Detailed Description
Laterally spreading tumours (LSTs), are polyps that have a lateral extension along the duodenal wall with minimal vertical growth. It has become evident over the last few years that rather than being a single entity requiring an accumulation of mutations, Duodenal and ampullary cancer is in fact a heterogenous disease forming via multiple distinct genetic pathways. It is therefore hypothesised that different polyp types have different genetic abnormalities, and potentially form via distinct genetic pathways, although this theory has not been widely examined. This knowledge would be important in furthering our understanding of the development of cancer. There is accumulating evidence that genetic abnormalities may be a better predictor of cancer behaviour than histological grade. Additionally, guidelines for endoscopy surveillance are currently a one size fits all approach that do not reflect the genetic heterogeneity of the disease and the knowledge that only 5% of polyps progress to cancer. Genetic studies may assess future cancer risk to a person in polyps once removed and plan surveillance endoscopy frequency.
Investigators
Professor Michael Bourke
Director of Gastrointestinal Endoscopy
Western Sydney Local Health District
Eligibility Criteria
Inclusion Criteria
- •Intention to perform Endoscopic Mucosal Resection
- •Adenoma equal to or greater than 20mm
- •over 18 years of age
- •Able to give informed consent to involvement in trial
Exclusion Criteria
- •Pregnancy
- •Lactation: currently breastfeeding
- •Taken clopidogrel within 7 days
- •Taken warfarin within 5 days
- •Had full therapeutic dose unfractionated heparin within 6 hours
- •Had full therapeutic dose low molecular weight heparin (LMWH) within 12 hours
- •Known clotting disorder
Outcomes
Primary Outcomes
Significant differences in molecular abnormalities.
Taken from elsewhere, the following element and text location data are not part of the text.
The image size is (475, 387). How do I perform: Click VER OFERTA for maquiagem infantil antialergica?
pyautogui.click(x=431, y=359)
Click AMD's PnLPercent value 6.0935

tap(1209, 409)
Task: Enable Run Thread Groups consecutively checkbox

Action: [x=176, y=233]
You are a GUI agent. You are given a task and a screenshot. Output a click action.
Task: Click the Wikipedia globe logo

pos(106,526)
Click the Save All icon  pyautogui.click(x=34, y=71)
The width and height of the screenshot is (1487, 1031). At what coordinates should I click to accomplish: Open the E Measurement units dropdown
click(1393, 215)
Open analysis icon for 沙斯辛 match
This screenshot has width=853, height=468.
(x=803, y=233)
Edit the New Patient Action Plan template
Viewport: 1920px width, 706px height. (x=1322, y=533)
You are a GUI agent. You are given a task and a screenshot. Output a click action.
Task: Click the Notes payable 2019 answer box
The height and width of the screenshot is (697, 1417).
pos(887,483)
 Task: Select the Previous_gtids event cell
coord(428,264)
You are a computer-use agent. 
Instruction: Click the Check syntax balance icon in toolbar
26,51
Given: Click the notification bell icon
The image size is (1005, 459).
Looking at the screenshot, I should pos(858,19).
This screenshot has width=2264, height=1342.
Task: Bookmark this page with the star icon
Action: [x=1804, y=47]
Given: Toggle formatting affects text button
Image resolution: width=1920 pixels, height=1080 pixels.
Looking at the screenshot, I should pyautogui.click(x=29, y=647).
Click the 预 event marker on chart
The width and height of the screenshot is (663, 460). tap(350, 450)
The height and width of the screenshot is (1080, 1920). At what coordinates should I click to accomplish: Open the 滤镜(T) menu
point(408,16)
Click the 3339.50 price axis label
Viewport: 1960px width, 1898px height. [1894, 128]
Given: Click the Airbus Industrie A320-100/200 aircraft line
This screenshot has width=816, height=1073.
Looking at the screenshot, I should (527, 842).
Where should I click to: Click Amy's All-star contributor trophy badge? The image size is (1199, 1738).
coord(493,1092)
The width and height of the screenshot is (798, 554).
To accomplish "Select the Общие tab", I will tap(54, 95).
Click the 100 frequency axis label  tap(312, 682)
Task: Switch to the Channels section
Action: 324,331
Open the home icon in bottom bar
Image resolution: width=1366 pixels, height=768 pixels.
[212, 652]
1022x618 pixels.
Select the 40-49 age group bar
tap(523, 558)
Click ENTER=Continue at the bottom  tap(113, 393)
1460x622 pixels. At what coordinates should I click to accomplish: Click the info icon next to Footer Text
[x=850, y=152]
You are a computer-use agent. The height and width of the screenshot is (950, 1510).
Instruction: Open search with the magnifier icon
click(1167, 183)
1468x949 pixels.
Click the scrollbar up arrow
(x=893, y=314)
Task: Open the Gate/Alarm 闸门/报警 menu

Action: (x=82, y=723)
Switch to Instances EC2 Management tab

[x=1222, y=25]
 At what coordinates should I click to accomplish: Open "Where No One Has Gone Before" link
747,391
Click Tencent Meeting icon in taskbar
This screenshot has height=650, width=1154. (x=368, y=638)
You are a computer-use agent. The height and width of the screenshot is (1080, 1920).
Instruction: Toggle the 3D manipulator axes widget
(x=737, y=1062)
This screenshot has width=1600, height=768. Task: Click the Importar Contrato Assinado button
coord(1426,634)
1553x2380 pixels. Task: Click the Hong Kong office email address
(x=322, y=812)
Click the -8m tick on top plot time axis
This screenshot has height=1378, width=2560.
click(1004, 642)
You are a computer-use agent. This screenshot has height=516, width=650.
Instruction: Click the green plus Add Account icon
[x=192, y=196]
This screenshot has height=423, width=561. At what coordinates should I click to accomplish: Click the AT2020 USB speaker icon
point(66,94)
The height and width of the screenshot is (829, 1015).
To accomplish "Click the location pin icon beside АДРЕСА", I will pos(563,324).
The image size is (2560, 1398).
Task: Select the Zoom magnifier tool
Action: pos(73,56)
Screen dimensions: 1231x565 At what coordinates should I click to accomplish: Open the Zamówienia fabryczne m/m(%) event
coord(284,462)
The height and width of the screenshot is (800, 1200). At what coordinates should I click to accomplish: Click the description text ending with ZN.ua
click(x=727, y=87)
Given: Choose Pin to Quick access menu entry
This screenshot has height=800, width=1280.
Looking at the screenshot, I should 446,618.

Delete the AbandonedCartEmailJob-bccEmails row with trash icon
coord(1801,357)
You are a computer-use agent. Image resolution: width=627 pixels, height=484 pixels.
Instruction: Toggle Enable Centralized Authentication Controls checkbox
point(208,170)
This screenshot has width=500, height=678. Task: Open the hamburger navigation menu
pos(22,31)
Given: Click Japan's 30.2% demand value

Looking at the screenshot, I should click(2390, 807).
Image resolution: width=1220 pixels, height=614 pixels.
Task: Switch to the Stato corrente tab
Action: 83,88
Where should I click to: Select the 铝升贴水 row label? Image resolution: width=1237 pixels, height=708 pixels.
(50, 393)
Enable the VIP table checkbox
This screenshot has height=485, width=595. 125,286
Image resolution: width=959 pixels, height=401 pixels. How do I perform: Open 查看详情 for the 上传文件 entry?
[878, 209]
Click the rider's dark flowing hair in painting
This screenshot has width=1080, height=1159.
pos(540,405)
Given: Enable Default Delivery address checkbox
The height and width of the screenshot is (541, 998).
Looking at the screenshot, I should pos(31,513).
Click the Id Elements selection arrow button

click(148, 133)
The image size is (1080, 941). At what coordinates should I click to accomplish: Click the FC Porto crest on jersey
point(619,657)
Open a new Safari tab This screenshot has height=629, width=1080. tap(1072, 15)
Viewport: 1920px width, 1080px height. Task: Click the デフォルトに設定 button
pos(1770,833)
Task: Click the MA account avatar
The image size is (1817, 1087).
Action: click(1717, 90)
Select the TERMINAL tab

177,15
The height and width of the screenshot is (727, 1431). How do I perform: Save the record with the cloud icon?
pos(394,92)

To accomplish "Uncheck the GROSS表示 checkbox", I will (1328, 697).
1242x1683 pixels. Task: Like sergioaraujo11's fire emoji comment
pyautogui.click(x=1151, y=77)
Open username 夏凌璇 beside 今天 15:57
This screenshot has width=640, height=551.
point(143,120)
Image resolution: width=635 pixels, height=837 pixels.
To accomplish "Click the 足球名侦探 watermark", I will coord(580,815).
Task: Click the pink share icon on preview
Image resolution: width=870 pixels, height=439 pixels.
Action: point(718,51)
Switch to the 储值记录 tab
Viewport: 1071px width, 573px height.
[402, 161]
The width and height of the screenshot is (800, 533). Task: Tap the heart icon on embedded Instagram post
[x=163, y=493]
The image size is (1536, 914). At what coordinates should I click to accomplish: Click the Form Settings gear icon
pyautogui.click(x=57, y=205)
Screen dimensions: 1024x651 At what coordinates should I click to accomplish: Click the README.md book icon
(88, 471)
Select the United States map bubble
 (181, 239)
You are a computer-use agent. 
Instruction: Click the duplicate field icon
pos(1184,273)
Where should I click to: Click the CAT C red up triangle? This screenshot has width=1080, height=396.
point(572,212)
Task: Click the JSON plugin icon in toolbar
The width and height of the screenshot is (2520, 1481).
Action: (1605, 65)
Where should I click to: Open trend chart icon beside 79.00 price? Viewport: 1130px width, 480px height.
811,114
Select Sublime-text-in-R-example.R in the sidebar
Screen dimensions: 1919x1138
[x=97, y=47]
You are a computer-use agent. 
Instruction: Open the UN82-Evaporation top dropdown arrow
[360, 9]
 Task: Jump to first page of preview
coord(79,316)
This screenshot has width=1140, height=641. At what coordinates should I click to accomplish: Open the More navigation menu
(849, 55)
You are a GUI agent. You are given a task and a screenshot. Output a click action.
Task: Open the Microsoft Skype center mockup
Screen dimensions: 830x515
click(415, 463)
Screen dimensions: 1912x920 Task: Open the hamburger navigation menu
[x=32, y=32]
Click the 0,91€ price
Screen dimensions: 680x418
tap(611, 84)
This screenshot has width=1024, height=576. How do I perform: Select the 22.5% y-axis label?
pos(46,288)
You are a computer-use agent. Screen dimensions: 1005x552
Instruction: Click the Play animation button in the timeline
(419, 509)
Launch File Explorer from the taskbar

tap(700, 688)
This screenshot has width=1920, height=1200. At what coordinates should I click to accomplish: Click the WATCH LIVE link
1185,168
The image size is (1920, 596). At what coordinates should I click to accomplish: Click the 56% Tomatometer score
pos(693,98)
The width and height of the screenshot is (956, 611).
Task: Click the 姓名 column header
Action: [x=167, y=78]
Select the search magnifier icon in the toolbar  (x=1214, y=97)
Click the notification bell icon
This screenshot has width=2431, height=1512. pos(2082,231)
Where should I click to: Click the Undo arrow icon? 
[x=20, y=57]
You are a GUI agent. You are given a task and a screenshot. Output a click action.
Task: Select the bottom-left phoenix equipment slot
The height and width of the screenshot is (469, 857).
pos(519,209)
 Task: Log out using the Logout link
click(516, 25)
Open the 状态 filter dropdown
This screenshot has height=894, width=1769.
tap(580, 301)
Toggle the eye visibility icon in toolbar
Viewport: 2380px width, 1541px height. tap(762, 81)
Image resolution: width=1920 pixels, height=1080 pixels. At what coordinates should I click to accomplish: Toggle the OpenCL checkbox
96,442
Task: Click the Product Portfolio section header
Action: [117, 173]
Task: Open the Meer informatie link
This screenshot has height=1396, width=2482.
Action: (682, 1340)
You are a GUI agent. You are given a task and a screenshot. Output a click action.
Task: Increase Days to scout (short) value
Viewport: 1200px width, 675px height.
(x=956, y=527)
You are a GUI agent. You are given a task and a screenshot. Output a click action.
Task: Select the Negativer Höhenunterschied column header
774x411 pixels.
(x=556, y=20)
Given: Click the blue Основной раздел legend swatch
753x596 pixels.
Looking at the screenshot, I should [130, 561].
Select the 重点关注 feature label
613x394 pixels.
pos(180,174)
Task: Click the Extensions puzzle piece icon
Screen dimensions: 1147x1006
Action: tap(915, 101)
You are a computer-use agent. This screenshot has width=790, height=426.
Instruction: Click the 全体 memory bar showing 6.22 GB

Time Frame: Specimens will be stored and used for up to 15 years
The aim of this project is to look for statistically significant differences in molecular abnormalities from the three known genetic pathways, between the two different morphological types, granular and non-granular, to potentially demonstrate that these different polyps form via different genetic pathways.